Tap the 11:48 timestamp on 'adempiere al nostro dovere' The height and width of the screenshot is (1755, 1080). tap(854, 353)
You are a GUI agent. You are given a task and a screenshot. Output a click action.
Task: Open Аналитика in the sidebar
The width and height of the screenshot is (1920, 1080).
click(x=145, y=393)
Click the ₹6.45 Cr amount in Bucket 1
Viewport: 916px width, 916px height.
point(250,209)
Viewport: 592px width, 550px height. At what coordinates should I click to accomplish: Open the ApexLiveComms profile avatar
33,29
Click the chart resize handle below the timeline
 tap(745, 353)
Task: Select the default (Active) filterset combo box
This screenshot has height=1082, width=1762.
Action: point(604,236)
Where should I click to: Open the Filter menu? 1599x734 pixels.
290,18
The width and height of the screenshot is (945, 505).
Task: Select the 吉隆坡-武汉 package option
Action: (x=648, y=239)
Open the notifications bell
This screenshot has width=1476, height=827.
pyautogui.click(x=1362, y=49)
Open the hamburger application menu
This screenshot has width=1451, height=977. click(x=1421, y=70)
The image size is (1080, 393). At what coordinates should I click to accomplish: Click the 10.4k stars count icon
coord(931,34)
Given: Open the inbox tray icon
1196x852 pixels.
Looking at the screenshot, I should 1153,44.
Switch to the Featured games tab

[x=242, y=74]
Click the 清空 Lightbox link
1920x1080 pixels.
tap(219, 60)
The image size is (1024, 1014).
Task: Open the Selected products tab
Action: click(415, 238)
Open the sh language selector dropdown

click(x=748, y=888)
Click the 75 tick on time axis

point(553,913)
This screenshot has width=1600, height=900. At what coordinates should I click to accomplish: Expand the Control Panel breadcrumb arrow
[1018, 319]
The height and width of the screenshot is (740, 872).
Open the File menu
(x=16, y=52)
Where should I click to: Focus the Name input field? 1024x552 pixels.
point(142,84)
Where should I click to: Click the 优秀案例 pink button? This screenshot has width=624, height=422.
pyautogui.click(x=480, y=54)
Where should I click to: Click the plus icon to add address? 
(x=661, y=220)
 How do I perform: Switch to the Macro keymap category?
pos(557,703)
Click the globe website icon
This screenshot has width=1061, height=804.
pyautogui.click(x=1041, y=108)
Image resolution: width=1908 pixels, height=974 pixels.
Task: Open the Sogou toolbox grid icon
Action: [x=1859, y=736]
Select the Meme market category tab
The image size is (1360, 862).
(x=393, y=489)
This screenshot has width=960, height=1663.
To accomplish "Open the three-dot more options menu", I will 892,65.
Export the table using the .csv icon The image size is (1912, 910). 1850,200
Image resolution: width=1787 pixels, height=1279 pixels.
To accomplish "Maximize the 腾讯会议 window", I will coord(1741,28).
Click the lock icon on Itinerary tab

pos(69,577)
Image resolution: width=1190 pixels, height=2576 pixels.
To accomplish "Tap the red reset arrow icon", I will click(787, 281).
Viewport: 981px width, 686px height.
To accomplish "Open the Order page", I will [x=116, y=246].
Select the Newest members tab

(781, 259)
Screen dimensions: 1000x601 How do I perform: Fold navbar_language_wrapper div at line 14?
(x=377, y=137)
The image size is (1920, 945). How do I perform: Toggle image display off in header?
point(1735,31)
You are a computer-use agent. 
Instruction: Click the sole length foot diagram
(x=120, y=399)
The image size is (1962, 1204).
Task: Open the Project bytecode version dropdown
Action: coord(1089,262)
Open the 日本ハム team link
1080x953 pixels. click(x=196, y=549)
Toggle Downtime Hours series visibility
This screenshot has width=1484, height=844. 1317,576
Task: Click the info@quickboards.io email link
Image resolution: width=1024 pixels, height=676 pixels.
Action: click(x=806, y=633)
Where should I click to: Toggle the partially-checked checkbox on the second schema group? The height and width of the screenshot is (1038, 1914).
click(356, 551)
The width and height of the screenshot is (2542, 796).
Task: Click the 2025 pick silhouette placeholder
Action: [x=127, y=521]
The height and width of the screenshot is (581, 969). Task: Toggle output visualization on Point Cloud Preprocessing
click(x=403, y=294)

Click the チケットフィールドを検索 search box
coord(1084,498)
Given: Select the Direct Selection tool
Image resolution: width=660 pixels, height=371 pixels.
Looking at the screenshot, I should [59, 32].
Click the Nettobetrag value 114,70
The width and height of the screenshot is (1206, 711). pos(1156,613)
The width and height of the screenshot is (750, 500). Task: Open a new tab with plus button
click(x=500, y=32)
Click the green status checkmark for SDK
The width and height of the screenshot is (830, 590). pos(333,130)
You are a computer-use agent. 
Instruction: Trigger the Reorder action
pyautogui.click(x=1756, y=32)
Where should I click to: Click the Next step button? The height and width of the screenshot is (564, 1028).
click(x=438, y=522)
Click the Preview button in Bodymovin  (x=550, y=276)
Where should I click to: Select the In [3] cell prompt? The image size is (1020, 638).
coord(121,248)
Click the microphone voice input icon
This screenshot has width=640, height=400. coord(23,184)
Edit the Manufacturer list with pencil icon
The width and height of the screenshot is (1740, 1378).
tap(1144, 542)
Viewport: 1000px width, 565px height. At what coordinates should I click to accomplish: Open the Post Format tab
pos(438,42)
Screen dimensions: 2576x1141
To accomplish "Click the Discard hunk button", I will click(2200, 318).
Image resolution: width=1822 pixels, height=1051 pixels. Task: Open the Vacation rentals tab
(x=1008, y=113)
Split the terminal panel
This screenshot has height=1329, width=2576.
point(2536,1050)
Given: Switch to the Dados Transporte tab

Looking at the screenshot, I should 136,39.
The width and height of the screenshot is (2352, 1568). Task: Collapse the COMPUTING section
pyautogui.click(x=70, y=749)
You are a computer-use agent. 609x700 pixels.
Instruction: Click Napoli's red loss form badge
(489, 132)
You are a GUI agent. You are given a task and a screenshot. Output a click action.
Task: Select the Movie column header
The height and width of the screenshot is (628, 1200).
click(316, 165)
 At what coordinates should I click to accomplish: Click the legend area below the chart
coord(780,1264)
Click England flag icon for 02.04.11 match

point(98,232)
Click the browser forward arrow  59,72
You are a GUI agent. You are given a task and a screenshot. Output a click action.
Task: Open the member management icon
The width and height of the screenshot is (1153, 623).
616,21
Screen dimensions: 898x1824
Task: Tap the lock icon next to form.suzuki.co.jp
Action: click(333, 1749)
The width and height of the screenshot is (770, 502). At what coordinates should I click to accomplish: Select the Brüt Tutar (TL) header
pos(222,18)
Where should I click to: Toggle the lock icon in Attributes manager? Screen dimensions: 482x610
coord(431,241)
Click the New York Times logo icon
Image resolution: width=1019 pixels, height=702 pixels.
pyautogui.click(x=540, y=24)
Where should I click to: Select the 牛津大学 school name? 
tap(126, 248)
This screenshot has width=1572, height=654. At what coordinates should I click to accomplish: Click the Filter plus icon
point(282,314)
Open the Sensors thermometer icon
+ + + + +
TASK REQUIREMENTS
Please transcribe all of the data above word for word, keeping every line in its original order.

RESULT OF THE TASK
Tap the 11:48 timestamp on 'adempiere al nostro dovere' The height and width of the screenshot is (1755, 1080). tap(854, 353)
You are a GUI agent. You are given a task and a screenshot. Output a click action.
Task: Open Аналитика in the sidebar
The width and height of the screenshot is (1920, 1080).
click(x=145, y=393)
Click the ₹6.45 Cr amount in Bucket 1
Viewport: 916px width, 916px height.
point(250,209)
Viewport: 592px width, 550px height. At what coordinates should I click to accomplish: Open the ApexLiveComms profile avatar
33,29
Click the chart resize handle below the timeline
 tap(745, 353)
Task: Select the default (Active) filterset combo box
This screenshot has height=1082, width=1762.
Action: point(604,236)
Where should I click to: Open the Filter menu? 1599x734 pixels.
290,18
The width and height of the screenshot is (945, 505).
Task: Select the 吉隆坡-武汉 package option
Action: (x=648, y=239)
Open the notifications bell
This screenshot has width=1476, height=827.
pyautogui.click(x=1362, y=49)
Open the hamburger application menu
This screenshot has width=1451, height=977. click(x=1421, y=70)
The image size is (1080, 393). At what coordinates should I click to accomplish: Click the 10.4k stars count icon
coord(931,34)
Given: Open the inbox tray icon
1196x852 pixels.
Looking at the screenshot, I should 1153,44.
Switch to the Featured games tab

[x=242, y=74]
Click the 清空 Lightbox link
1920x1080 pixels.
tap(219, 60)
The image size is (1024, 1014).
Task: Open the Selected products tab
Action: click(415, 238)
Open the sh language selector dropdown

click(x=748, y=888)
Click the 75 tick on time axis

point(553,913)
This screenshot has width=1600, height=900. At what coordinates should I click to accomplish: Expand the Control Panel breadcrumb arrow
[1018, 319]
The height and width of the screenshot is (740, 872).
Open the File menu
(x=16, y=52)
Where should I click to: Focus the Name input field? 1024x552 pixels.
point(142,84)
Where should I click to: Click the 优秀案例 pink button? This screenshot has width=624, height=422.
pyautogui.click(x=480, y=54)
Where should I click to: Click the plus icon to add address? 
(x=661, y=220)
 How do I perform: Switch to the Macro keymap category?
pos(557,703)
Click the globe website icon
This screenshot has width=1061, height=804.
pyautogui.click(x=1041, y=108)
Image resolution: width=1908 pixels, height=974 pixels.
Task: Open the Sogou toolbox grid icon
Action: [x=1859, y=736]
Select the Meme market category tab
The image size is (1360, 862).
(x=393, y=489)
This screenshot has width=960, height=1663.
To accomplish "Open the three-dot more options menu", I will 892,65.
Export the table using the .csv icon The image size is (1912, 910). 1850,200
Image resolution: width=1787 pixels, height=1279 pixels.
To accomplish "Maximize the 腾讯会议 window", I will coord(1741,28).
Click the lock icon on Itinerary tab

pos(69,577)
Image resolution: width=1190 pixels, height=2576 pixels.
To accomplish "Tap the red reset arrow icon", I will click(787, 281).
Viewport: 981px width, 686px height.
To accomplish "Open the Order page", I will [x=116, y=246].
Select the Newest members tab

(781, 259)
Screen dimensions: 1000x601 How do I perform: Fold navbar_language_wrapper div at line 14?
(x=377, y=137)
The image size is (1920, 945). How do I perform: Toggle image display off in header?
point(1735,31)
You are a computer-use agent. 
Instruction: Click the sole length foot diagram
(x=120, y=399)
The image size is (1962, 1204).
Task: Open the Project bytecode version dropdown
Action: coord(1089,262)
Open the 日本ハム team link
1080x953 pixels. click(x=196, y=549)
Toggle Downtime Hours series visibility
This screenshot has width=1484, height=844. 1317,576
Task: Click the info@quickboards.io email link
Image resolution: width=1024 pixels, height=676 pixels.
Action: click(x=806, y=633)
Where should I click to: Toggle the partially-checked checkbox on the second schema group? The height and width of the screenshot is (1038, 1914).
click(356, 551)
The width and height of the screenshot is (2542, 796).
Task: Click the 2025 pick silhouette placeholder
Action: [x=127, y=521]
The height and width of the screenshot is (581, 969). Task: Toggle output visualization on Point Cloud Preprocessing
click(x=403, y=294)

Click the チケットフィールドを検索 search box
coord(1084,498)
Given: Select the Direct Selection tool
Image resolution: width=660 pixels, height=371 pixels.
Looking at the screenshot, I should [59, 32].
Click the Nettobetrag value 114,70
The width and height of the screenshot is (1206, 711). pos(1156,613)
The width and height of the screenshot is (750, 500). Task: Open a new tab with plus button
click(x=500, y=32)
Click the green status checkmark for SDK
The width and height of the screenshot is (830, 590). pos(333,130)
You are a computer-use agent. 
Instruction: Trigger the Reorder action
pyautogui.click(x=1756, y=32)
Where should I click to: Click the Next step button? The height and width of the screenshot is (564, 1028).
click(x=438, y=522)
Click the Preview button in Bodymovin  (x=550, y=276)
Where should I click to: Select the In [3] cell prompt? The image size is (1020, 638).
coord(121,248)
Click the microphone voice input icon
This screenshot has width=640, height=400. coord(23,184)
Edit the Manufacturer list with pencil icon
The width and height of the screenshot is (1740, 1378).
tap(1144, 542)
Viewport: 1000px width, 565px height. At what coordinates should I click to accomplish: Open the Post Format tab
pos(438,42)
Screen dimensions: 2576x1141
To accomplish "Click the Discard hunk button", I will click(2200, 318).
Image resolution: width=1822 pixels, height=1051 pixels. Task: Open the Vacation rentals tab
(x=1008, y=113)
Split the terminal panel
This screenshot has height=1329, width=2576.
point(2536,1050)
Given: Switch to the Dados Transporte tab

Looking at the screenshot, I should 136,39.
The width and height of the screenshot is (2352, 1568). Task: Collapse the COMPUTING section
pyautogui.click(x=70, y=749)
You are a computer-use agent. 609x700 pixels.
Instruction: Click Napoli's red loss form badge
(489, 132)
You are a GUI agent. You are given a task and a screenshot. Output a click action.
Task: Select the Movie column header
The height and width of the screenshot is (628, 1200).
click(316, 165)
 At what coordinates should I click to accomplish: Click the legend area below the chart
coord(780,1264)
Click England flag icon for 02.04.11 match

point(98,232)
Click the browser forward arrow  59,72
You are a GUI agent. You are given a task and a screenshot. Output a click action.
Task: Open the member management icon
The width and height of the screenshot is (1153, 623).
616,21
Screen dimensions: 898x1824
Task: Tap the lock icon next to form.suzuki.co.jp
Action: click(333, 1749)
The width and height of the screenshot is (770, 502). At what coordinates should I click to accomplish: Select the Brüt Tutar (TL) header
pos(222,18)
Where should I click to: Toggle the lock icon in Attributes manager? Screen dimensions: 482x610
coord(431,241)
Click the New York Times logo icon
Image resolution: width=1019 pixels, height=702 pixels.
pyautogui.click(x=540, y=24)
Where should I click to: Select the 牛津大学 school name? 
tap(126, 248)
This screenshot has width=1572, height=654. At what coordinates should I click to accomplish: Click the Filter plus icon
point(282,314)
Open the Sensors thermometer icon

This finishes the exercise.